PROMPT A:
Edit the excerpt from the Nature article on journal publishing: restate it beginning at the words "Over the past" and ending after "findings into print?", with "controversies" replaced by "disputes".
PROMPT B:
Answer these questions from the Nature article on journal publishing:
(i) On what date did the article appear?
(ii) On which pages of the issue does it run?
(iii) In extreme cases, what may less scrupulous researchers commit?
PROMPT C:
Carry on the Nature article on journal publishing, beginning after its last sentence.

DOCUMENT PASSAGE:
# # #
Adam David and Knight, Jonathan. "Publish, and be Damned..." Nature 419 (24 October 2002),

 

Adam David and Knight, Jonathan. "Publish, and be Damned..." Nature 419 (24 October 2002),
pp. 772-776.

You browse through the latest issue of a journal and find a paper describing work from a
competing group that you know is riddled with holes. Your hackles begin to rise. Were the
referees asleep? What was the editor thinking of?

Sometimes, it's only with hindsight that such feelings kick in. When a prominent researcher is
accused of fabricating data, for instance, you might look back over the contested publications and
see warning signs in almost every paper. In retrospect, those data really were too good to be true.
So why did no one question their veracity when the papers were being reviewed?

Over the past few months, a series of high-profile controversies has brought such questions to the
fore, throwing a spotlight on the workings of the journals that published the contentious work.
Competition between scientists can tempt some individuals to conduct ‘quick and dirty'
experiments, rather than doing the job properly, in the hope of being the first to unveil startling
new data. In extreme cases, less scrupulous researchers may commit outright fraud. But are
leading journals exacerbating the problem by competing to rush ‘sexy' findings into print?
# # #
INFORMATION PROVIDED:
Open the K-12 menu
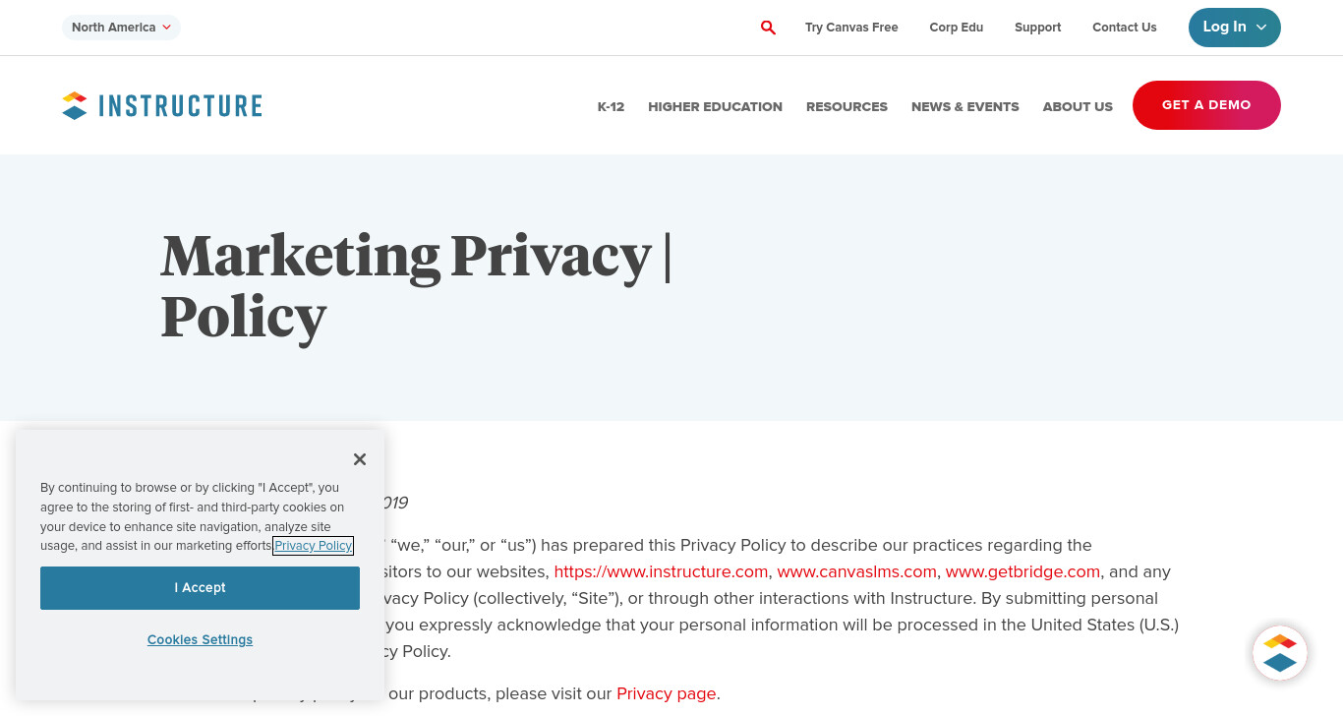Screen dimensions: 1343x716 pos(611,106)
# # #
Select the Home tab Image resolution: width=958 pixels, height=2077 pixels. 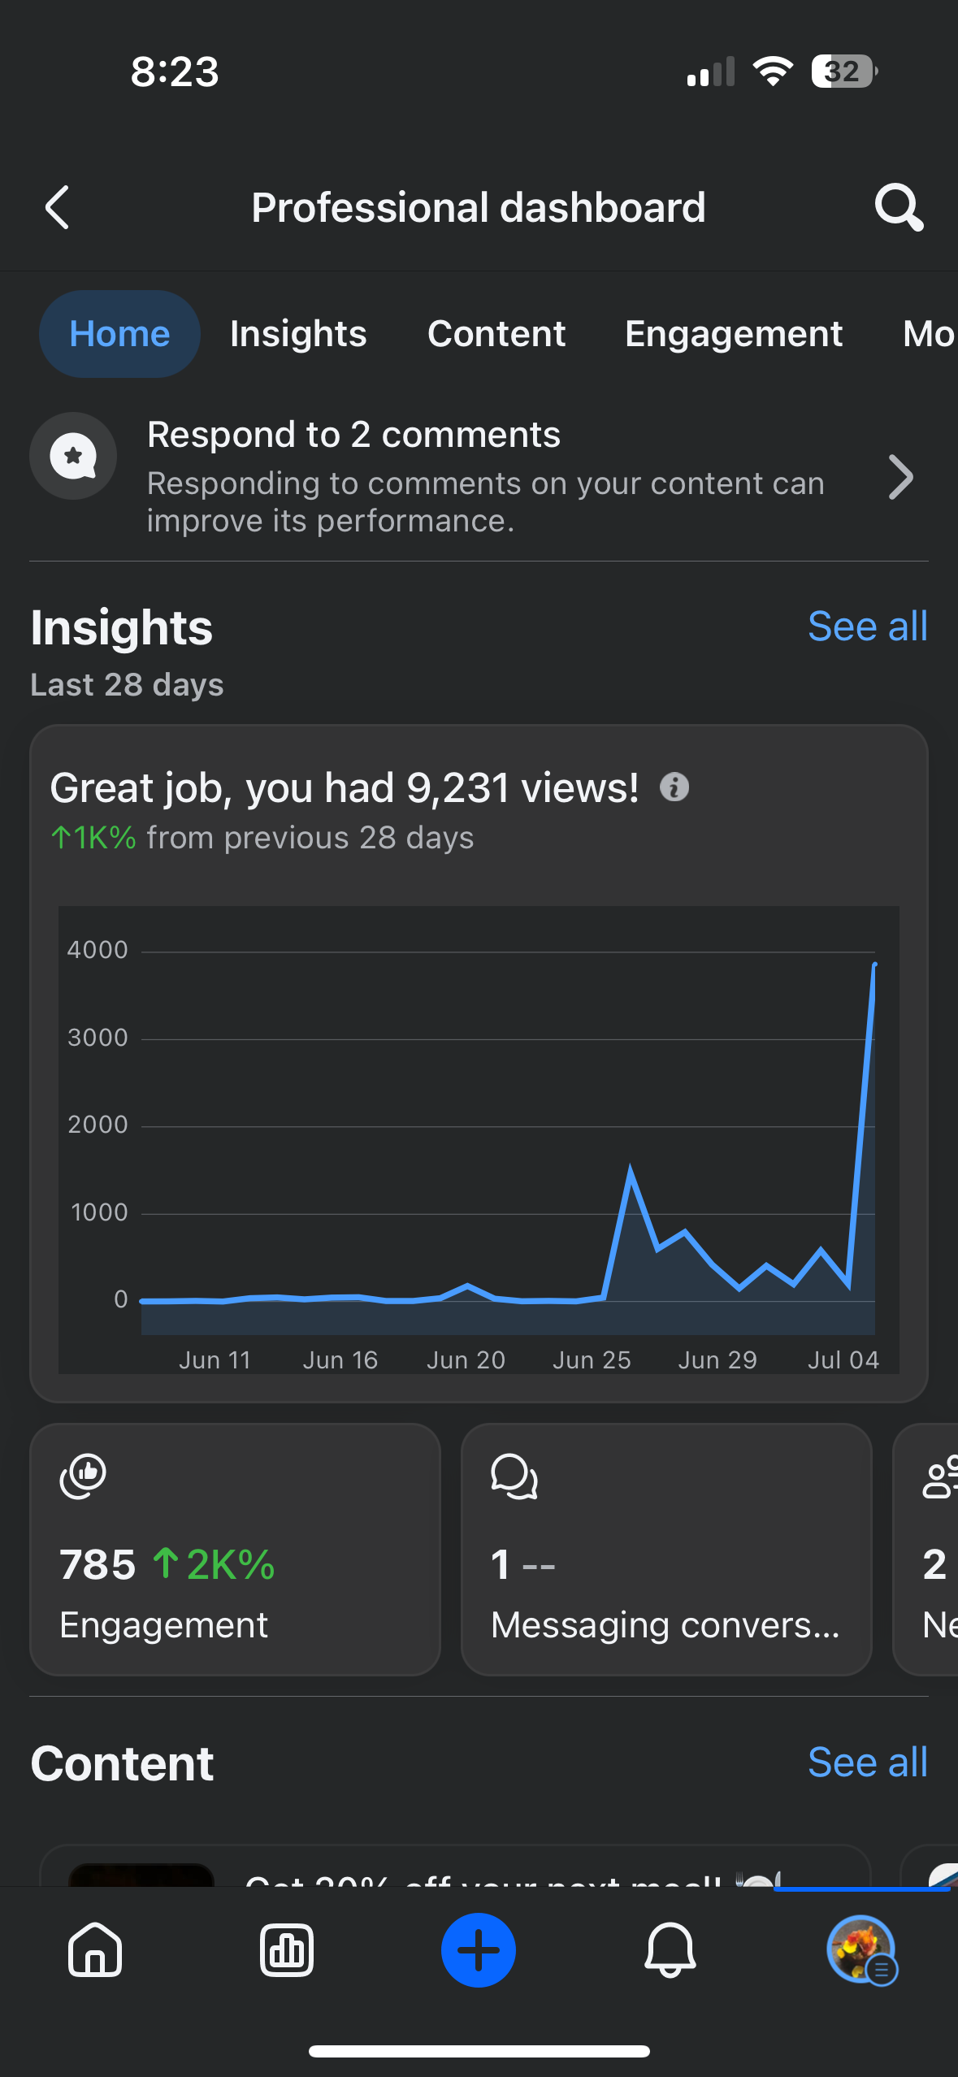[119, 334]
# # #
RESPONSE AREA A:
Over the past few months, a series of high-profile disputes has brought such questions to the
fore, throwing a spotlight on the workings of the journals that published the contentious work.
Competition between scientists can tempt some individuals to conduct ‘quick and dirty'
experiments, rather than doing the job properly, in the hope of being the first to unveil startling
new data. In extreme cases, less scrupulous researchers may commit outright fraud. But are
leading journals exacerbating the problem by competing to rush ‘sexy' findings into print?

RESPONSE AREA B:
(i) 24 October 2002
(ii) Pages 772-776
(iii) Outright fraud

RESPONSE AREA C:
Accusations began to fly in March, when Science published a report from scientists led to Rusi
Taleyarkhan at the Oak Ridge National Laboratory in Tennessee who claimed to have triggered
nuclear fusion in a beaker of organic solvent. The paper appeared to howls of protest, both from
leading physicists who were sure that the authors were mistaken and from other researchers at
Oak Ridge who had examined the work and claimed to have uncovered serious flaws.

A month later, Nature printed a brief statement effectively disowning a paper it had published the
previous year, which suggested that DNA from genetically modified maize had invaded the
genomes of nature Mexican varieties of the crop. The original paper, by Davd Quist and Ignacio
Chapela of the University of California, Berkeley, provoked a political storm in Mexico. But
after publication, other experts argued that the findings were probably experimental artefacts.

In those two cases, researchers are arguing over whether papers' conclusions are justified by the
data they contain. There is no suggestions of any misconduct. But it is a scandal surrounding the
work of Jan Hendrik Schoen of Bell Laboratories in Murrey Hill, New Jersey, that has really set
tongues wagging. Schoen's research on molecular scale electronic devices and induced
superconductivity in carbon ‘buckballs' led to an avalanche of stunning papers many in leading
journals including Nature, and Science. But we now know that he was the perpetrator of the
biggest fraud ever to take place in the physical science, fabricating and misrepresenting data on a
massive scale. And some researchers argue that the journals must shoulder some of the blame,
for failing to scrutinize more closely the extraordinary claims coming from Schoen's lab.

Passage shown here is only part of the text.